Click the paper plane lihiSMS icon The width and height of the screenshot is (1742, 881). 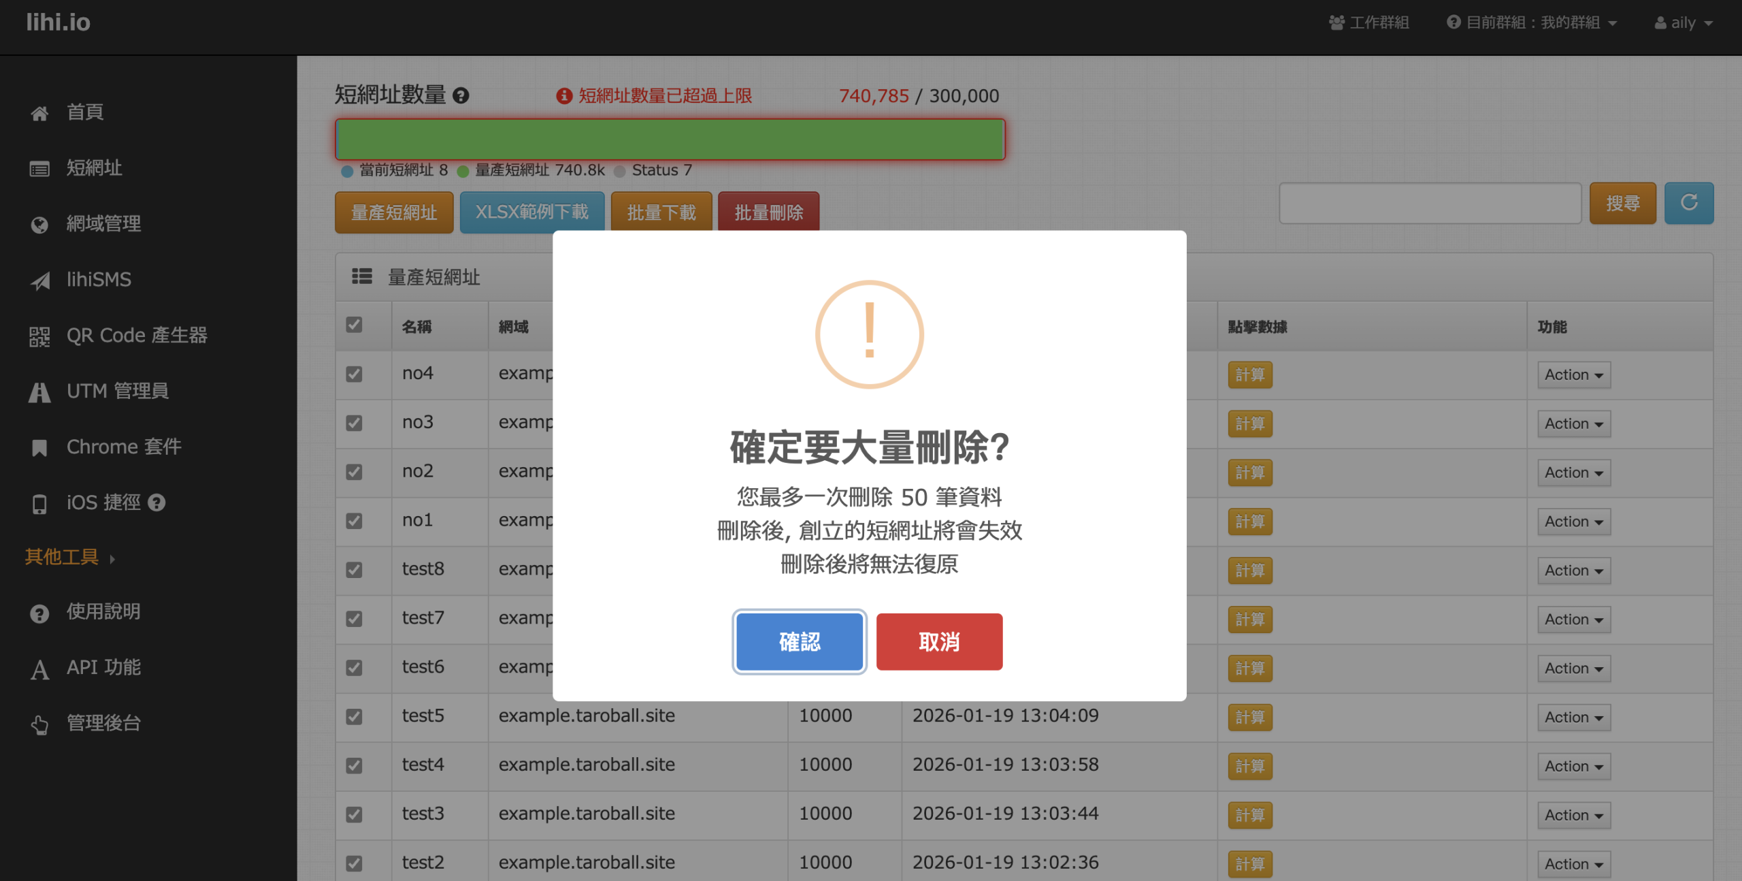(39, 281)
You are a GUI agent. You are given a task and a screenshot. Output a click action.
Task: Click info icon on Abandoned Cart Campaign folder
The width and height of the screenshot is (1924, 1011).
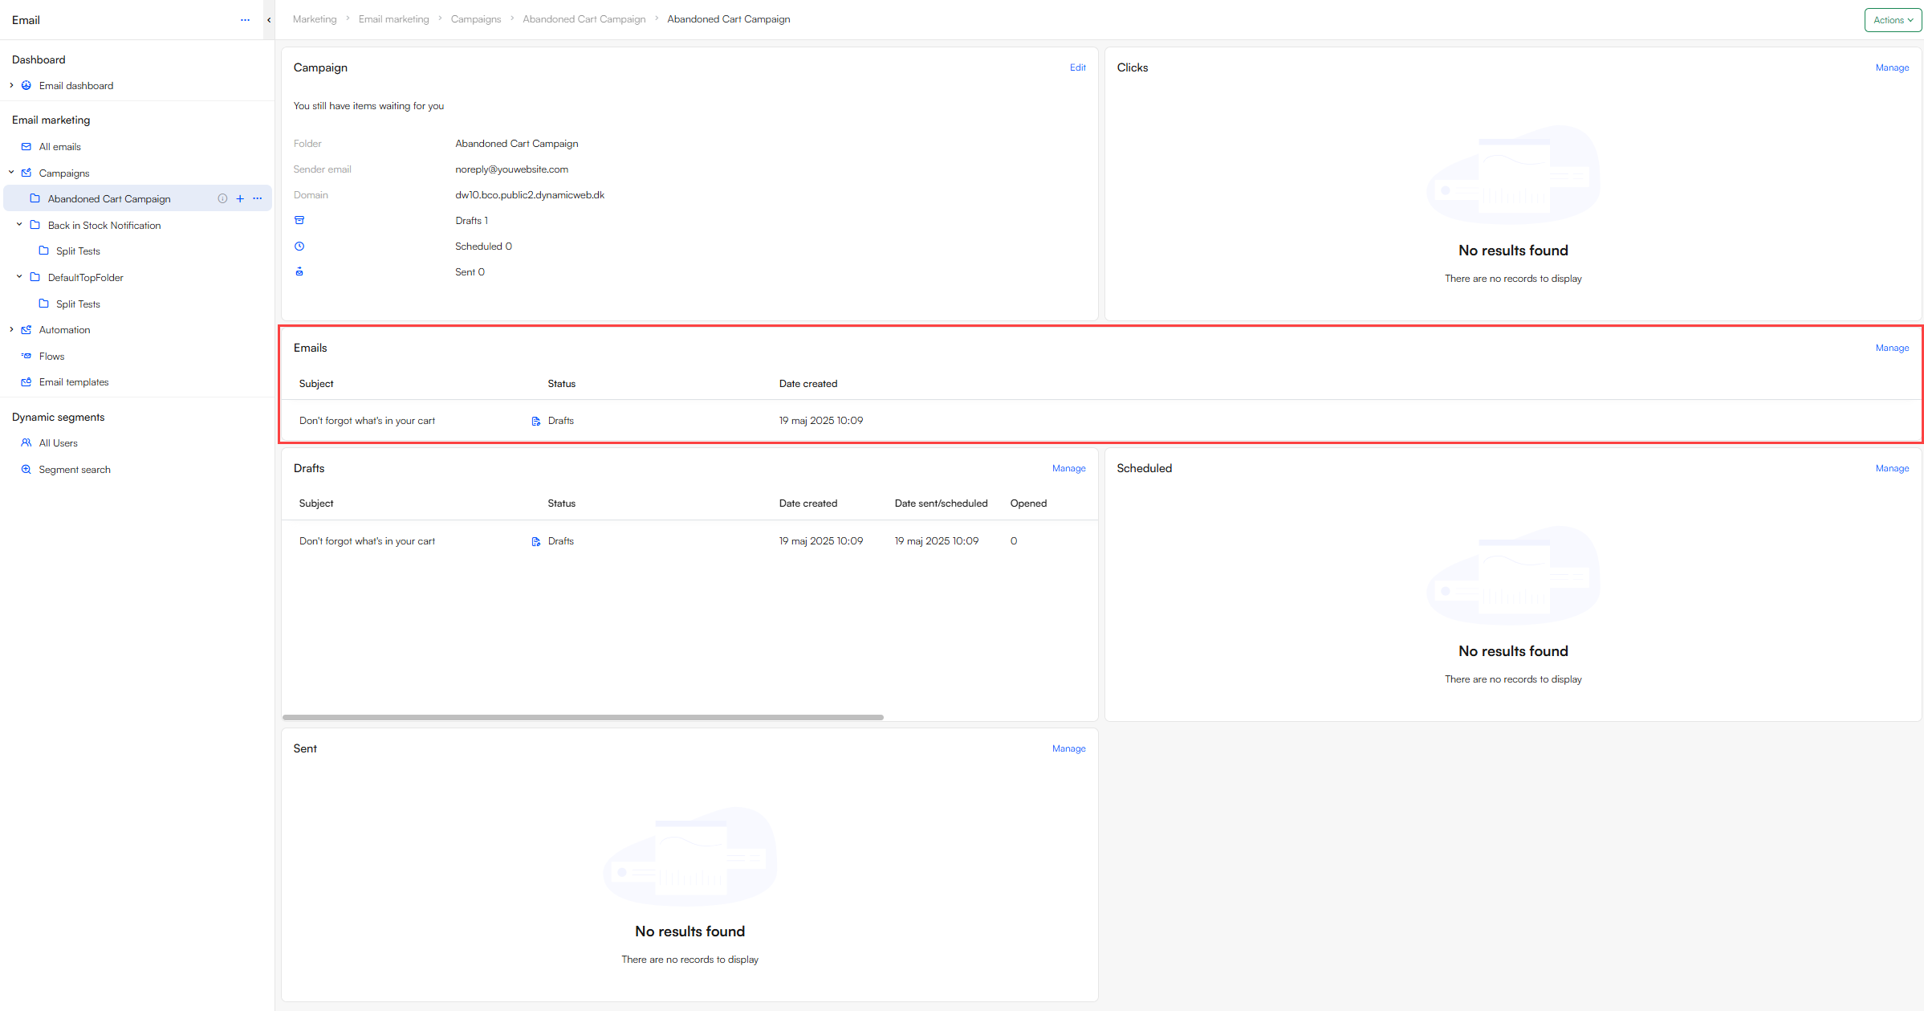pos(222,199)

┄┄┄┄┄┄┄┄┄┄

**What needs to be done:**
The expected output is the lines from the line that contains "You are a GUI" through the last line of the material, reproduced exactly, with both ends present and pictures absent.

**Solution for this task:**
You are a GUI agent. You are given a task and a screenshot. Output a click action.
Task: Click info icon on Abandoned Cart Campaign folder
The width and height of the screenshot is (1924, 1011).
pos(222,199)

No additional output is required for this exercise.